Get a financial coach

  • No, this is not an advertisement to use my services.

  • But having a financial coach to keep you accountable (much like a personal trainer) may help get you towards your goal faster.

  • An add-on bonus here is the motivation of seeing someone who has already accomplished your goals so it may push you to work harder towards this.

  • CAVEAT -> This tip is irrelevant if you have to pay someone a lot of money and it hurts your budget, so try to find someone willing to do it for free (I'd be happy to do it) or at least at an affordable rate that you feel comfortable with. And stay off social media, most of those "gurus" are clickbait monsters and aren't practical.

 

Types of Accounts

  • Checking Account -> This is your typical bank account where your everyday spending money should be. 

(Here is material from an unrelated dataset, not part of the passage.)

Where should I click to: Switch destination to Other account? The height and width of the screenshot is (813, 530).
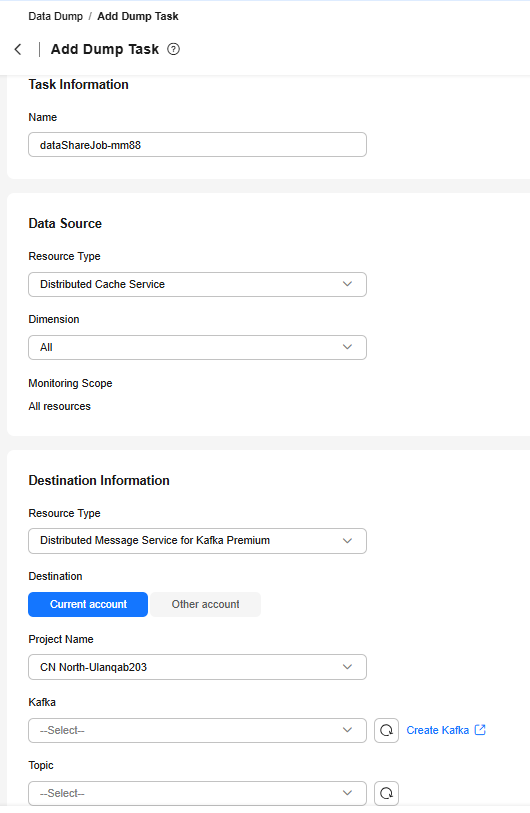205,604
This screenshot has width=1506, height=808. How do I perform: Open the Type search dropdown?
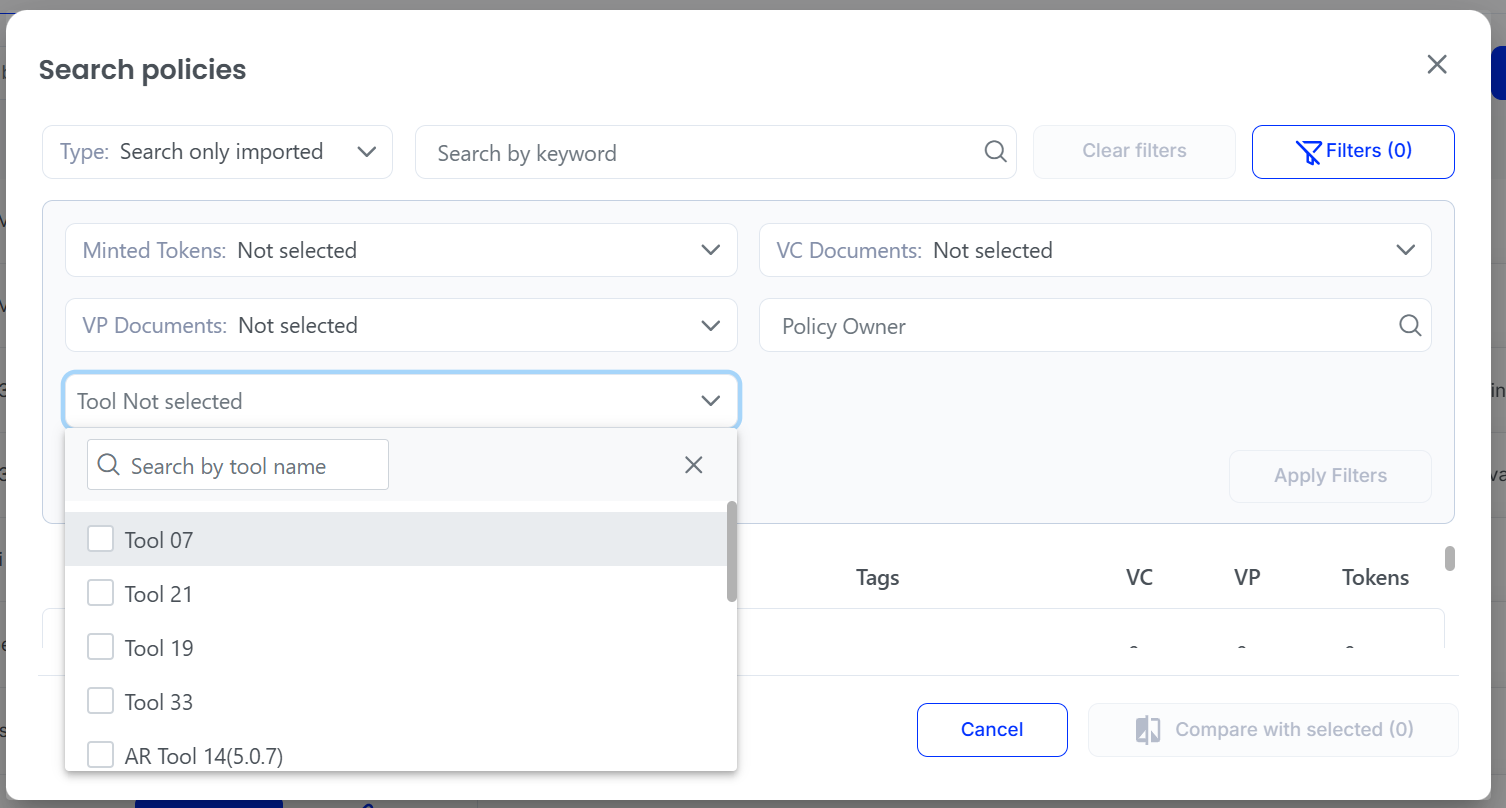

  • Savings Account -> This account should be used to "save" your money, meaning you don't use these funds unless absolutely necessary.

  • High-Yield Savings -> This is a type of savings account that earns you more interest on your money. It will allow your money to grow faster than a traditional Savings Account would.

  • Money Market Accounts -> These accounts are a cross between checking and savings accounts, and typically offer higher interest rates than savings accounts. These are typically offered through an investment account.

  • Certificates of Deposit -> These accounts are a type of savings account with a fixed interest rate and term, and usually have higher interest rates than regular savings accounts. Withdrawing money early may result in an interest penalty.

  • Treasury Bills -> Also known as T-Bills, is a short-term debt obligation backed by the U.S. Department of the Treasury with a one-year maturity or less. This is not a traditional account and is not for the average person.